Both the line containing "Identify the click" and the line containing "Productfuncties [tab] (64, 872)" belong to the span. Output exactly that span from the listing below, and nothing outside it.

[RECORDS PROVIDED]

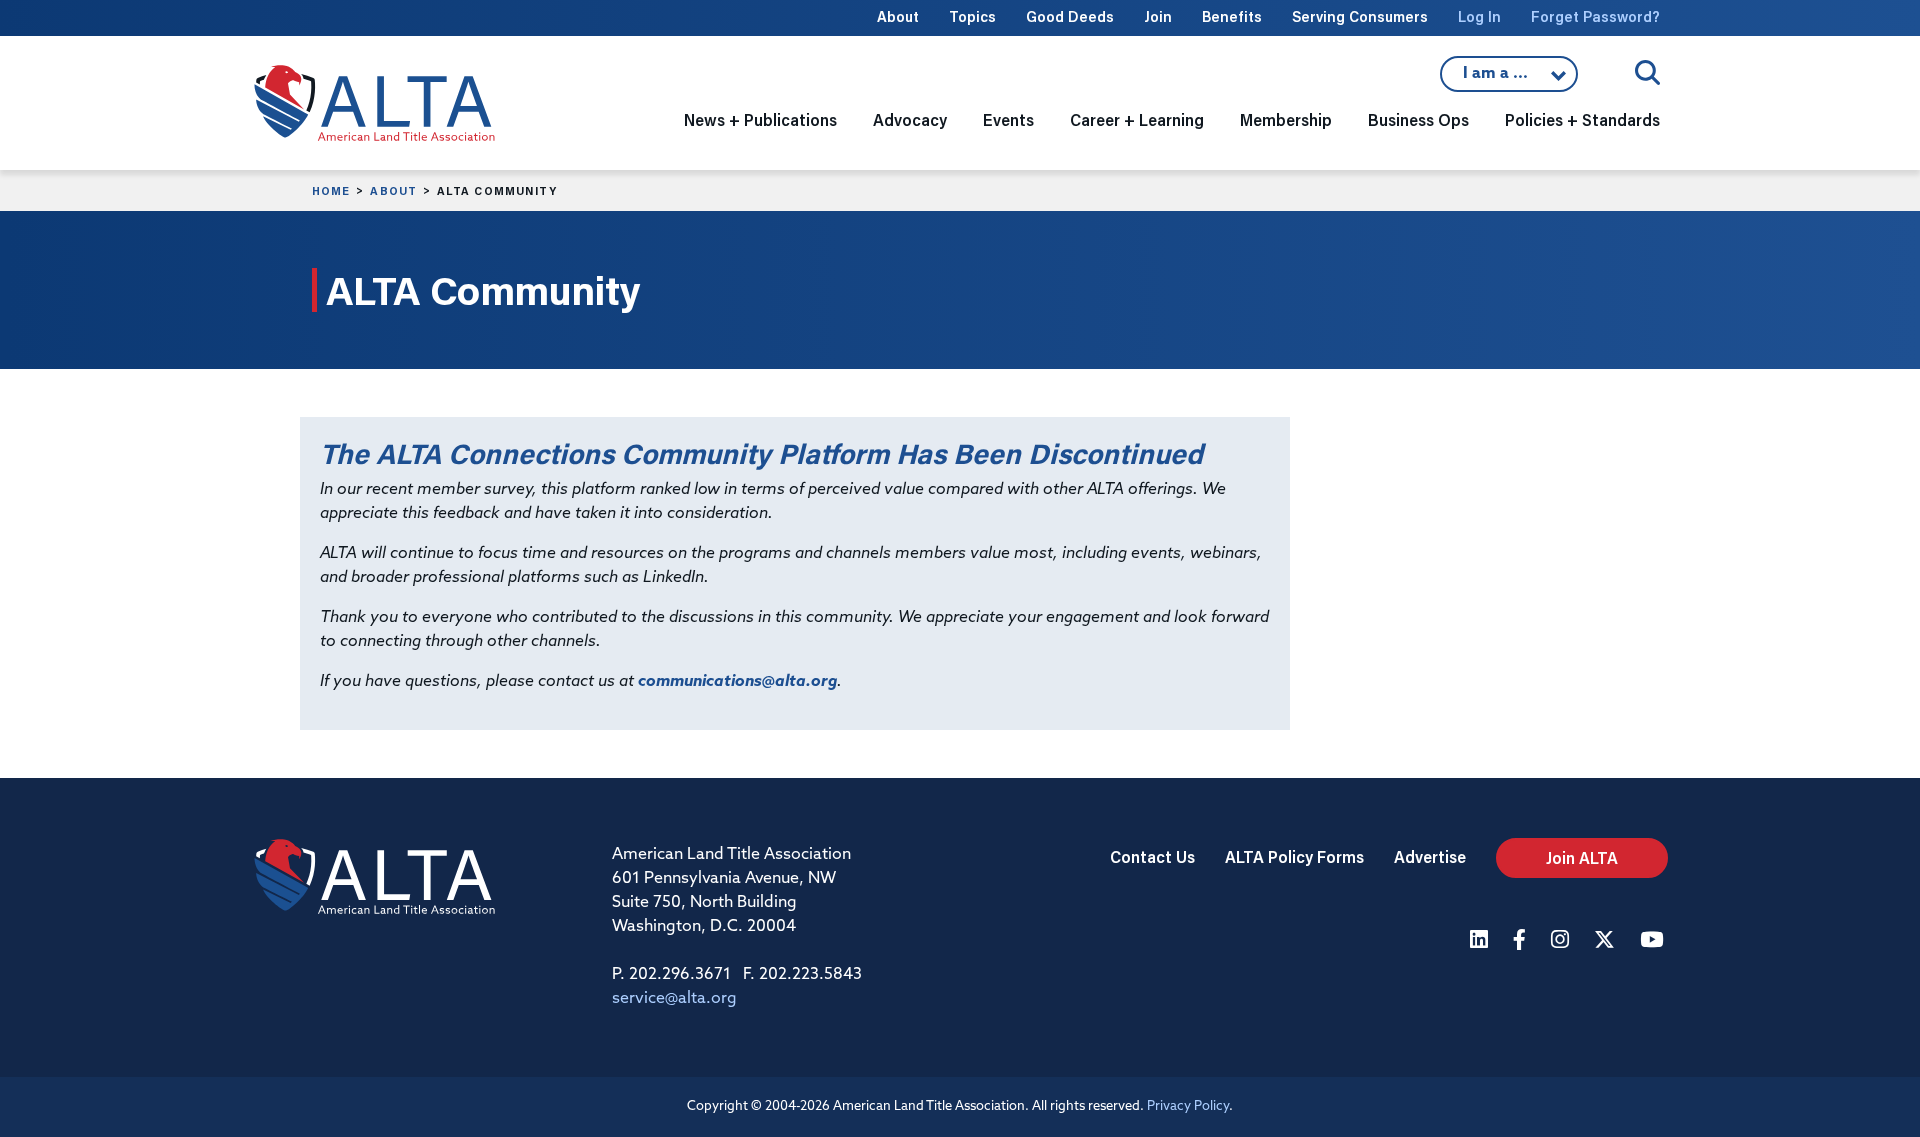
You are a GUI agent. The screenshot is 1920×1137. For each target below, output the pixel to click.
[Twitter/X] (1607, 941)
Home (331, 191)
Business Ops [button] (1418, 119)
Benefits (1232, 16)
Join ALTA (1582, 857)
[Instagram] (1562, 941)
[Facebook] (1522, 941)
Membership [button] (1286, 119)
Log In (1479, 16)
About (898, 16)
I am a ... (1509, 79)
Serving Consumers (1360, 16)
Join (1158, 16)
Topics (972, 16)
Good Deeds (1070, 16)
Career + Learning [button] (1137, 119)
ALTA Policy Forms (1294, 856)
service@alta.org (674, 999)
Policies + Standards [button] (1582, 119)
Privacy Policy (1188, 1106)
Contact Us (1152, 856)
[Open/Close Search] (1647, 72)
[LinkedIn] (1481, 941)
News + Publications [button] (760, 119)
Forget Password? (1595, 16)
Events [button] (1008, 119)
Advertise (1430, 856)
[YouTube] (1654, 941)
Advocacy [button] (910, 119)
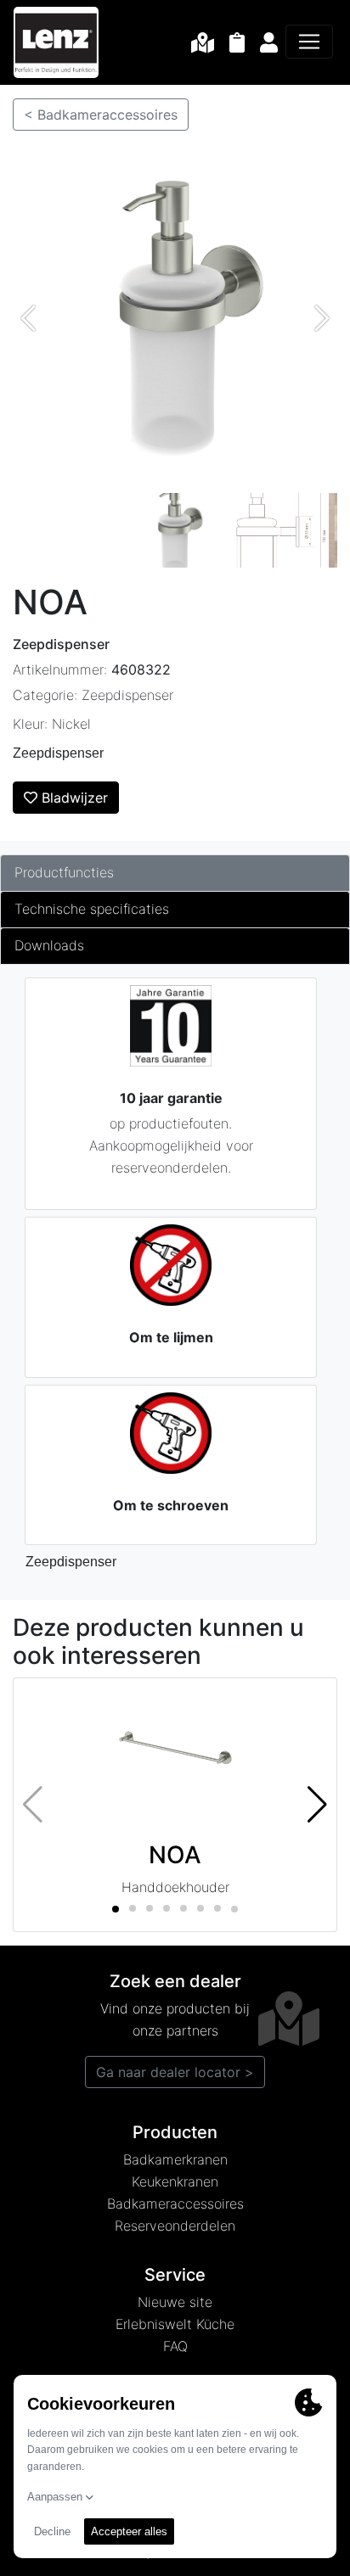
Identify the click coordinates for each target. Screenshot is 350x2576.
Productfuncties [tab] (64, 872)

[/RECORDS PROVIDED]
[RECORDS PROVIDED]

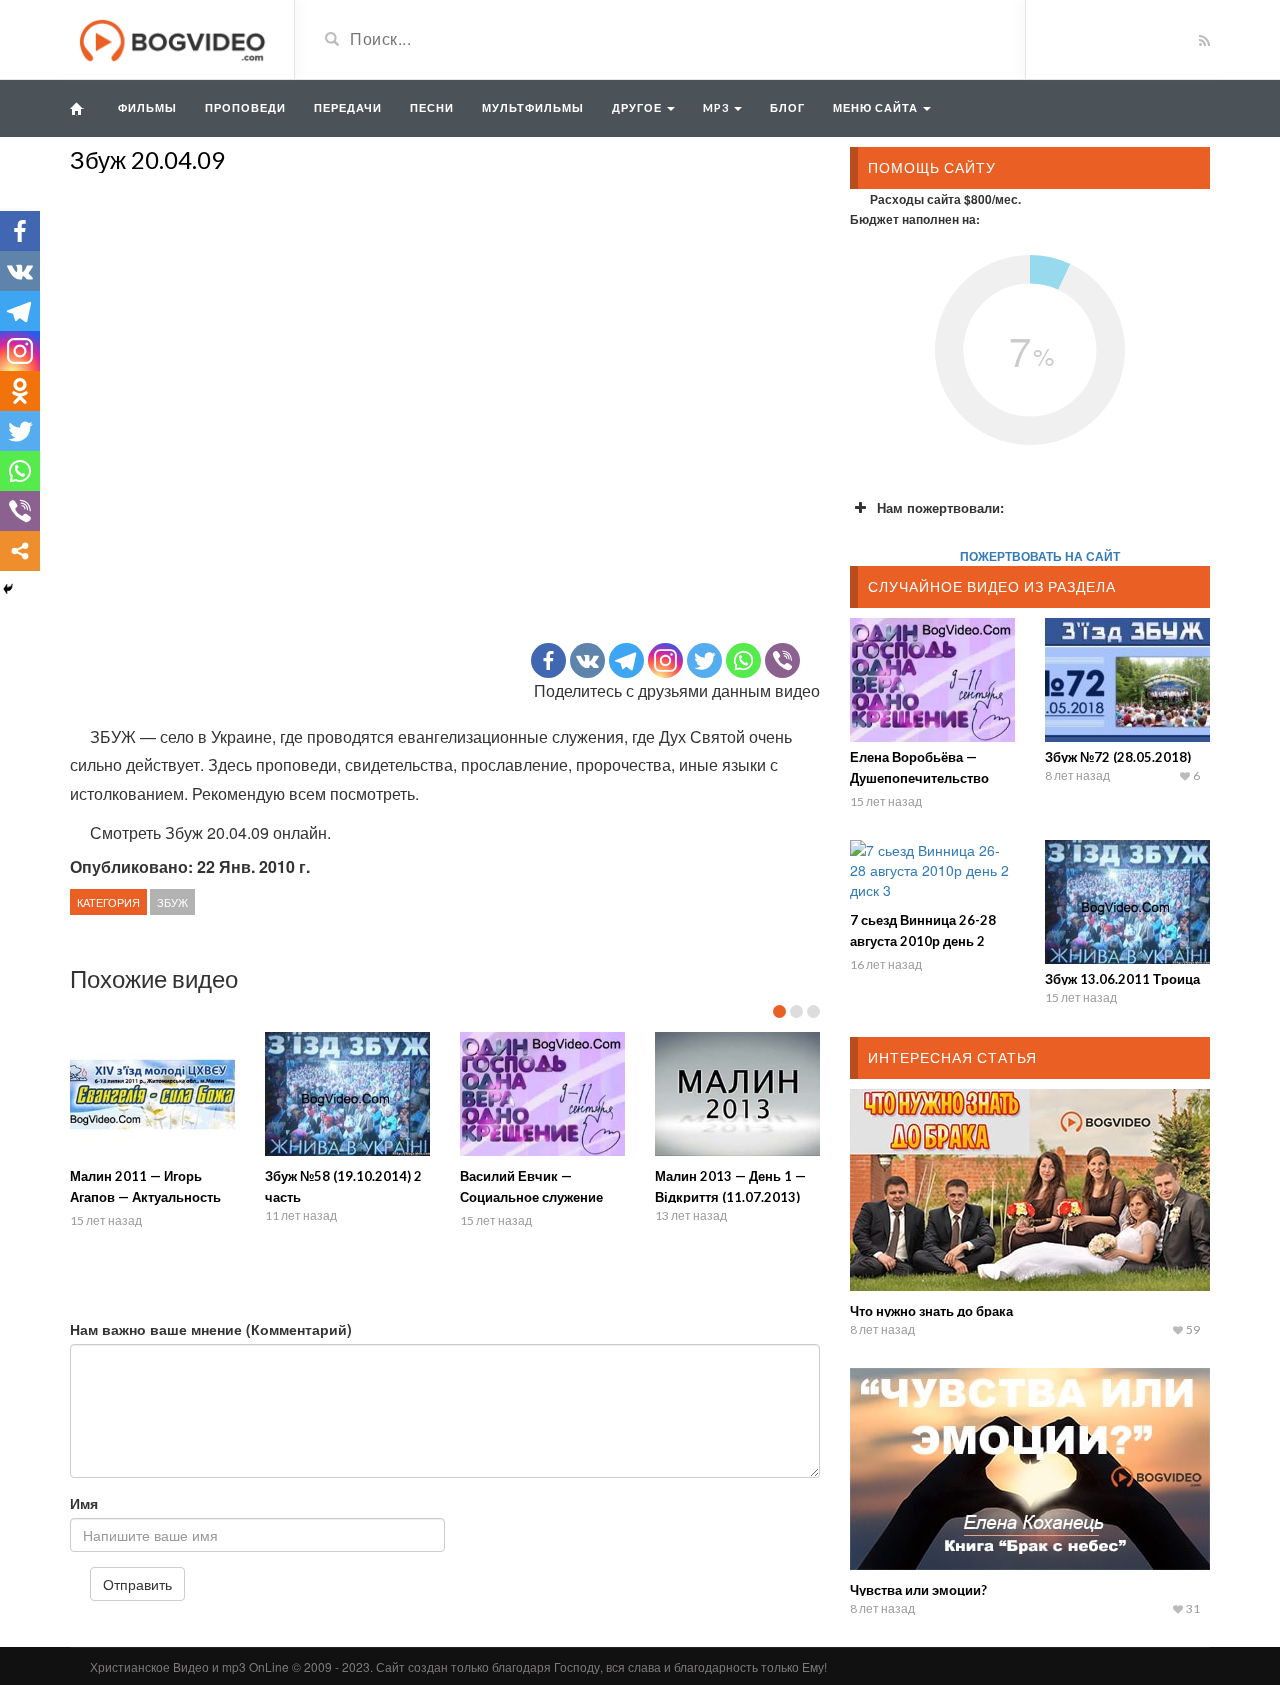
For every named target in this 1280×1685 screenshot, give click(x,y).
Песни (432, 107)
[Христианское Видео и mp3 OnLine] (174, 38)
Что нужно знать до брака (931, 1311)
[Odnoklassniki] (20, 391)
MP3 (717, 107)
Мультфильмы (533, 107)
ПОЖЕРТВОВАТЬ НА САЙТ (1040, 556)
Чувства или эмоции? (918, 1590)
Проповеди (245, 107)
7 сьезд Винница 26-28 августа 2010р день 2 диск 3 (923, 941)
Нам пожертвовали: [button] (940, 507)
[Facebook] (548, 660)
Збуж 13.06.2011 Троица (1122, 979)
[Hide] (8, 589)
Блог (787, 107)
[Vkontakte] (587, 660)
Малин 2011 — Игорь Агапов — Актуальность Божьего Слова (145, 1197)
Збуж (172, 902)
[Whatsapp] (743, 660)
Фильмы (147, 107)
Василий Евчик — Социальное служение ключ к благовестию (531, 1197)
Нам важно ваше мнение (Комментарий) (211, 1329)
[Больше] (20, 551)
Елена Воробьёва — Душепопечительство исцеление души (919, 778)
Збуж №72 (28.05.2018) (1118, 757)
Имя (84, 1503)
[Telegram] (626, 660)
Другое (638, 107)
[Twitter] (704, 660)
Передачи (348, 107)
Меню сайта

[/RECORDS PROVIDED]

◆ REPLY ◆
Identify the click coordinates for each target. Screenshot is 350x2576.
Productfuncties [tab] (64, 872)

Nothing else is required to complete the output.